Com um esforço técnico visual e sonoro impressionante em torno desses personagens que vivem à margem de um paraíso aprisionado, a coprodução com a Netflix fez com que o filme tivesse um período reduzido de exibição nas salas de cinema para priorizar a estreia na plataforma de streaming. "Eu acharia lindo se os filmes originais ficassem mais tempo no cinema. Todo mundo ganharia", opina. Confira a entrevista:

O POVO - No processo de adaptação do livro para o cinema, o que precisou ficar de fora?

Daniel Rezende - De ordem prática, não deu para colocar todas as histórias e todos os personagens. Quando comecei a trabalhar no projeto, além da ousadia de querer adaptar um Valter Hugo Mãe, também foi a primeira vez que resolvi escrever um roteiro eu mesmo e transformar isso num projeto pessoal. Foi difícil entender que eu tinha que me desvencilhar da palavra do Valter. Precisava me desapegar. Ainda que tenha sobrado um pouquinho da poesia dele, que eu coloquei em off, tentei ir tirando da boca dos personagens. A maior dificuldade foi isso: ele escreve de maneira tão apaixonante, tão poética, que essa era a grande armadilha do filme. Fui me soltando da palavra dele. Principalmente no personagem do Crisóstomo. No filme, ele é muito silencioso, e no livro ele não é tão silencioso. ele fala mais, fala coisas lindas. No livro, todos os personagens têm algum passado, menos o Crisóstomo. A gente não sabe o passado dele. Então criar esse passado foi fundamental para entendermos, não racionalmente, mas sensorialmente, quem era esse homem tão longe dos ideais de homem que nos foram contados.

OP - Neste ano o Rodrigo viveu também um "homem do mar" no Último Azul, do Gabriel Mascaro, mas que é muito diferente desse. Como foi o seu trabalho com ele? Como vocês chegaram nesse personagem silencioso?

Daniel - O Rodrigo é um grande patrimônio cultural do nosso país. Digo e repito: que sorte viver no mesmo tempo que um artista, um talento e um ser humano como o Rodrigo.
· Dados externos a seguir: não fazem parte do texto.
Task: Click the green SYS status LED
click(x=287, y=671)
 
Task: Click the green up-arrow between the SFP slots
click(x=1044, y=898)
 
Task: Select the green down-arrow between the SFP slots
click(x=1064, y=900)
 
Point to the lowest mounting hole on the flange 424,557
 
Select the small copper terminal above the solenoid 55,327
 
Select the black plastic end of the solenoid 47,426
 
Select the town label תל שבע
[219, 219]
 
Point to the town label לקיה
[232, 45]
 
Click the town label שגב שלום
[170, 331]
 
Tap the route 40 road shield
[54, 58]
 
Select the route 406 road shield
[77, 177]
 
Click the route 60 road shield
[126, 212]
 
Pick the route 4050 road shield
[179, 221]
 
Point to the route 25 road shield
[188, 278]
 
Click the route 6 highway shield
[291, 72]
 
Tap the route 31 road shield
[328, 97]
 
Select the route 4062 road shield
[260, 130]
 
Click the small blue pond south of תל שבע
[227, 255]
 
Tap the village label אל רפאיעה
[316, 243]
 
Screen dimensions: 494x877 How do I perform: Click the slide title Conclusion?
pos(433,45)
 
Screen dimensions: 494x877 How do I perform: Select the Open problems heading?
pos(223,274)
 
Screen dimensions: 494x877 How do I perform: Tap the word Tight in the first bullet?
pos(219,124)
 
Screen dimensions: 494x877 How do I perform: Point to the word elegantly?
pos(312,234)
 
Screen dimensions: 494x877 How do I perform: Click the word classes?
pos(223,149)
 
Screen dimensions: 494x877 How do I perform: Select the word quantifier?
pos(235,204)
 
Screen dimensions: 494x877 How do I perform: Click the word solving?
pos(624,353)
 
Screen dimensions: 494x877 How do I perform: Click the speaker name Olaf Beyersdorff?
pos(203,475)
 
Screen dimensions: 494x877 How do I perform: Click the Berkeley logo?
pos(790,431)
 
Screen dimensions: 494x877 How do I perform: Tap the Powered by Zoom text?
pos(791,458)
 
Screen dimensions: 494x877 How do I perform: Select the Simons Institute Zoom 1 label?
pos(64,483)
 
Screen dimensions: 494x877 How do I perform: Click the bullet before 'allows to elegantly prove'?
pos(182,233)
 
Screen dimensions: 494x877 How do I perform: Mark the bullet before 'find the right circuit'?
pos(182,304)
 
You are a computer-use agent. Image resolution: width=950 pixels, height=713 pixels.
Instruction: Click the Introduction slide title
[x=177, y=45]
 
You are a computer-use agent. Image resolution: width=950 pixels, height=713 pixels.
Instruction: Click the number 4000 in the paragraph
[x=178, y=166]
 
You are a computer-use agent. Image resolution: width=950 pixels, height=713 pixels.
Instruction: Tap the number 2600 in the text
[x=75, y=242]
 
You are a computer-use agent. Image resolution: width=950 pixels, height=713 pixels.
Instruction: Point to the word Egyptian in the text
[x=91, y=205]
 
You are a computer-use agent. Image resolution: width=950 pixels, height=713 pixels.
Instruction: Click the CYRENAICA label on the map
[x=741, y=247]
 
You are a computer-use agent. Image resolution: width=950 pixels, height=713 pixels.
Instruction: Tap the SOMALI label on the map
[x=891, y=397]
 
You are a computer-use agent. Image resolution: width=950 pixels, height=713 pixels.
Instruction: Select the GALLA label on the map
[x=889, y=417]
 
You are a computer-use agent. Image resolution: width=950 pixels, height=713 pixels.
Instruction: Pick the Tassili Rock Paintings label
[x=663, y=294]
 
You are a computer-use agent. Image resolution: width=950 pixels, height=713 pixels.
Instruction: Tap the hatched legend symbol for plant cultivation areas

Quando mandei o roteiro pra ele, ele não tinha lido o livro, mas conhecia o Valter Hugo Mãe. Ele leu e ficou maravilhado com a história. Mas dizia: "Como é que faz esse personagem? Eu não tenho a menor ideia de como fazer. É difícil transformar esse personagem". Ainda que a gente esteja no mundo da fábula e do realismo mágico, ele tem que ser de carne e osso. A gente foi apostando cada vez mais no silêncio. Isso foi uma coisa dele também. No roteiro, ele dizia: "Ele não precisa falar isso". Trabalhamos muito como o Crisóstomo, que no filme é alguém muito conectado com a natureza, mas não com as pessoas. A gente invertia ordens de frases, invertia conjugações. Não para ele falar errado, mas para que a lógica dele fosse outra lógica. Toda vez que ele podia ficar em silêncio, a gente apostava no silêncio. Foi um pacto conjunto de criar esse personagem do não-dito. Trabalhamos com olhares, toques, símbolos, situações. Acho que foi um dos personagens mais difíceis e mais diferentes que ele já fez. Por isso ele tinha certo receio no começo. Mas agora, vendo o filme, a gente fica muito feliz com todas as escolhas, até com aquelas de que não tínhamos muita certeza.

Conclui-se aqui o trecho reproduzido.